OMAHA, Neb. — Duquesne’s second-round NCAA Tournament game against Illinois was set up to be a contrast in styles.
It was the 11th-seeded Dukes’ unrelenting, tenacious defense, which routinely holds opponent point totals in the low 60s, versus the high-powered offensive assault from third-seeded Illinois that led the Big Ten in scoring at 84.4 points per game.
In the end, though, just one team lived up to its reputation Saturday night in Omaha.
The Fighting Illini unleashed an offensive attack that the normally stout Duquesne defense couldn’t suppress en route to an 89-63 victory. Illinois never trailed and shot 59.3% from the floor — a total that actually hovered near 65% for most of the game before the result became academic.
“We just got blitzed,” associate head coach Dru Joyce III said on the Duquesne radio broadcast after the game.
On Friday, Illini coach Brad Underwood played coy when discussing strategy about facing Duquesne’s defense, saying, “We’ll take whatever comes.”
As it turns out, though, Illinois appeared to have zero willingness to play Duquesne’s slow down, grind-it-out style, taking it to the Dukes in transition, on the perimeter and down low.
“They just bullied us a little bit tonight. Then, we got a little frazzled and unraveled. We had trouble with their physicality and quickness,” Duquesne coach Keith Dambrot said.
Duquesne had no answer for NBA prospect Terrence Shannon Jr., who had 30 points. Marcus Domask added 22 points and seven assists.

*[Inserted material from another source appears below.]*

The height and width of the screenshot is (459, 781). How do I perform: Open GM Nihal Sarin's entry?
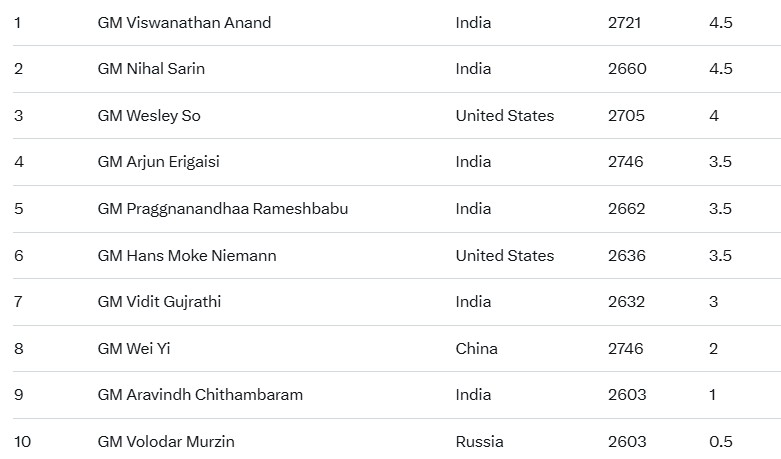(x=151, y=69)

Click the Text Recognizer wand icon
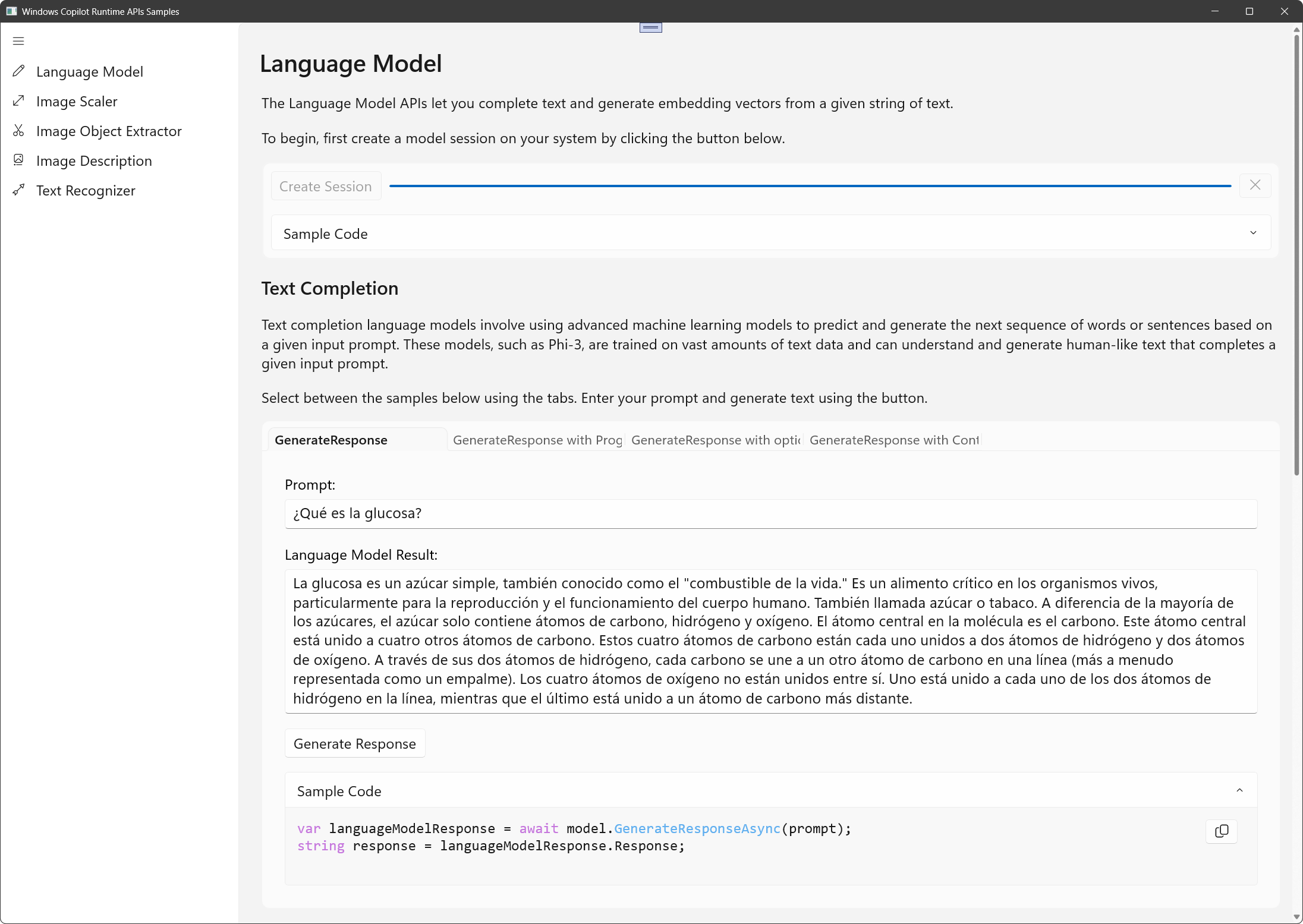coord(18,190)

Illinois was also the better team defensively. Despite being ranked 11th in the Big Ten on defense, the Illini held Duquesne to 41% shooting and leading scorer Dae Dae Grant to just seven points.
“When we guard like we did early, we can be really electric in transition,” Underwood said afterwards. “It was a huge talking point coming in. We had to be better defensively than we were against Morehead State (in Round 1).”
For as badly as the season ended, it’s hard to taint what Duquesne accomplished by getting this far.
This group of Dukes snapped a 47-year NCAA Tournament drought. It snapped a 55-year drought when it came to actually winning an NCAA Tournament game. It won an Atlantic 10 Tournament championship for the first time since the conference was called the Eastern Eight. It sent Dambrot into retirement as a conference champion and with his first career NCAA Tournament win, a 71-67 decision over BYU on Thursday.
Not only that, but for the first time in almost half a century, the Duquesne basketball program was the best story in Pittsburgh sports.
Those things don’t get erased just because a really good team from a really big conference had a really hot night from the floor.
“That accomplishment and that success, it’s a blessing to be able to have that (A-10) banner hanging up. Not many people can do that or have been in the position that we have been the last few weeks,” Grant said.
Yes, the Dukes were indeed blitzed by a team that could find itself in the Elite Eight or maybe even the Final Four.
But what the Dukes blitzed themselves was their own legacy of irrelevance.
For the first time in a long time, Duquesne’s basketball program has a positive platform from which to operate, and a legitimate hope that the program can be back to the NCAA Tournament on a more regular basis.
And that the new championship banner Grant referenced may be joined by another before very long.